Roderick Sloan is a chef-turned-fisherman who lives in a very remote part of the Arctic, where he deep dives for sea urchins in freezing cold waters. But if you eat enough of them, you may find yourself stoned off their gonads due to a chemical that's...
At first glance, the sea urchin looks like some creature you would find in the Jurassic Period. Its shell is made of calcium carbonate. Its spherical body is defended by hundreds of spines that can pierce through human skin. Its mouth alone is home to five sharp teeth that can chew through stone.
But what's really interesting about these ancient sea creatures is that if you eat enough (a lot!) of them, you may find yourself totally stoned. Anandamide, the chemical found in the roe of sea urchins, is very similar to THC, the primary psychoactive chemical found in cannabis.
Classified as Echinoderms, sea urchins are part of over 700 species that range in different colours, sizes, and shapes. They are related to other such sea life as starfish, sea cucumbers, sea lilies, and sand dollars. Having a fondness for algae, urchins feast on both plant and animal life and can be male or female. Distinguishing between the sexes, however, can only be achieved in two ways: by interrupting them during procreation, or paying attention to where they are located on the ocean floor. The males like to hang out in higher elevations to make sure their semen is transported by the currents.
Females, on the other hand, favour the lower depths to protect themselves and their offspring.
With hundreds of different sea urchin varieties around the world, there's a billion possibilities that can influence the sweetness and salinity. But what really makes one more delicious than another?

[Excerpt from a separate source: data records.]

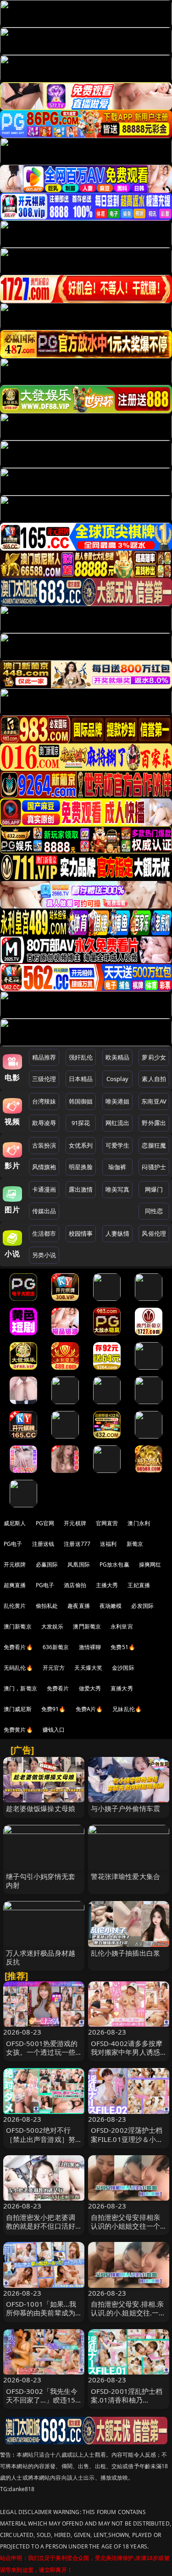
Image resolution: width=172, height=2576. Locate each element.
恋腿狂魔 (154, 1145)
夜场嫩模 (111, 1606)
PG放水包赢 (114, 1564)
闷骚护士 (154, 1167)
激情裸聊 (90, 1647)
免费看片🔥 (18, 1647)
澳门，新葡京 (20, 1688)
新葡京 (135, 1544)
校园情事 (81, 1233)
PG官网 (45, 1523)
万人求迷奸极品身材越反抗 (41, 1957)
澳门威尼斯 (18, 1709)
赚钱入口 (54, 1730)
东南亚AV (153, 1101)
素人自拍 (154, 1079)
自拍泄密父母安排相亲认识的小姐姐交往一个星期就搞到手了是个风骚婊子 (126, 2230)
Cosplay (117, 1079)
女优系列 (81, 1145)
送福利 (108, 1544)
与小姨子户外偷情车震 (126, 1808)
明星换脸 (81, 1167)
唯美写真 (117, 1189)
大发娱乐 (52, 1626)
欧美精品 (117, 1057)
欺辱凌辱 (44, 1123)
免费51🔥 (123, 1647)
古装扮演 (44, 1145)
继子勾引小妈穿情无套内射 (41, 1881)
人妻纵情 (117, 1233)
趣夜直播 (78, 1606)
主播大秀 (107, 1585)
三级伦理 (44, 1079)
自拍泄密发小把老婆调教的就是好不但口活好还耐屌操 (41, 2226)
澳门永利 (139, 1523)
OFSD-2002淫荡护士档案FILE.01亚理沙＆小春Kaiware (127, 2138)
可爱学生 (117, 1145)
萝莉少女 (154, 1057)
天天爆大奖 (88, 1668)
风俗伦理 (154, 1233)
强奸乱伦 (81, 1057)
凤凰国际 (78, 1564)
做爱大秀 (90, 1688)
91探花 (81, 1123)
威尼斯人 (15, 1523)
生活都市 (44, 1233)
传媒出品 (44, 1211)
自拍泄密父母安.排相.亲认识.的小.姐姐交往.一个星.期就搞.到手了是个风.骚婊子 (128, 2317)
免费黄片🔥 (18, 1730)
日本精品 (81, 1079)
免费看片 (58, 1688)
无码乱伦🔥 (18, 1668)
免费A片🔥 (89, 1709)
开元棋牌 (75, 1523)
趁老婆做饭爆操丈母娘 (41, 1808)
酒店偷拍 (75, 1585)
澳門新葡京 (87, 1626)
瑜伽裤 (117, 1167)
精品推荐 (44, 1057)
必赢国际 (47, 1564)
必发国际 (142, 1606)
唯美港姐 (117, 1101)
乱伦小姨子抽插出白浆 (126, 1952)
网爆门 (154, 1189)
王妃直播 (139, 1585)
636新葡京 (56, 1647)
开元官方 (54, 1668)
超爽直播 (15, 1585)
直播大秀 (122, 1688)
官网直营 (107, 1523)
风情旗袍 (44, 1167)
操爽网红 (150, 1564)
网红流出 (117, 1123)
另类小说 (44, 1255)
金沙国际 (123, 1668)
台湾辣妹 (44, 1101)
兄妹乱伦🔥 (127, 1709)
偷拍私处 (47, 1606)
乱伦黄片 (15, 1606)
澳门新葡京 (18, 1626)
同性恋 (154, 1211)
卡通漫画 (44, 1189)
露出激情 (81, 1189)
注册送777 (77, 1544)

Lately, European and Scandinavian chefs are calling Norwegian Greens the "very best." Also known as "Crow's Balls" by locals in Northern Norway, these urchins are hand picked in the deep, frigid waters off the coast of a small town called Bodø. Located some 300 km into the Arctic Circle, the sub-polar oceanic climate is perfectly suited to foster these world-class creatures.
There's only one supplier, though, who really knows what he's doing up there: Roderick Sloan. He's also the only urchin diver in the area. Sloan is a Scottish chef-turned-fisherman who settled in a very remote area known as Steigen. It's a 60 habitant strong Norwegian village in the Arctic. He risks his life during urchin season by diving deep into the freezing cold waters. I thought I knew the flavour of urchins until I tried the ones Roderick supplies me. It was like tasting an entirely new ingredient for the first time. The urchins taste of their surroundings. The scenery looks like it's been pulled out of a postcard with steep mountains overlooking the arctic area of Lofoten.
To say that these urchins taste of the sea is selling them short. They are sweet, deep, and complex, and have an unmistakably pure flavour.
Now, you may be wondering: Which specific part of the urchin am I eating? Often, with land or sea animals, we consume the muscles. With sea urchins, it's the gonads of both males and females that we're after. Best served raw and as fresh as possible, the most highly revered part of the sea urchin is its reproductive organs, of which there are five.
A rich and creamy aphrodisiac seasoned by the salinity of the ocean, it is said that savouring this delicacy can induce euphoria.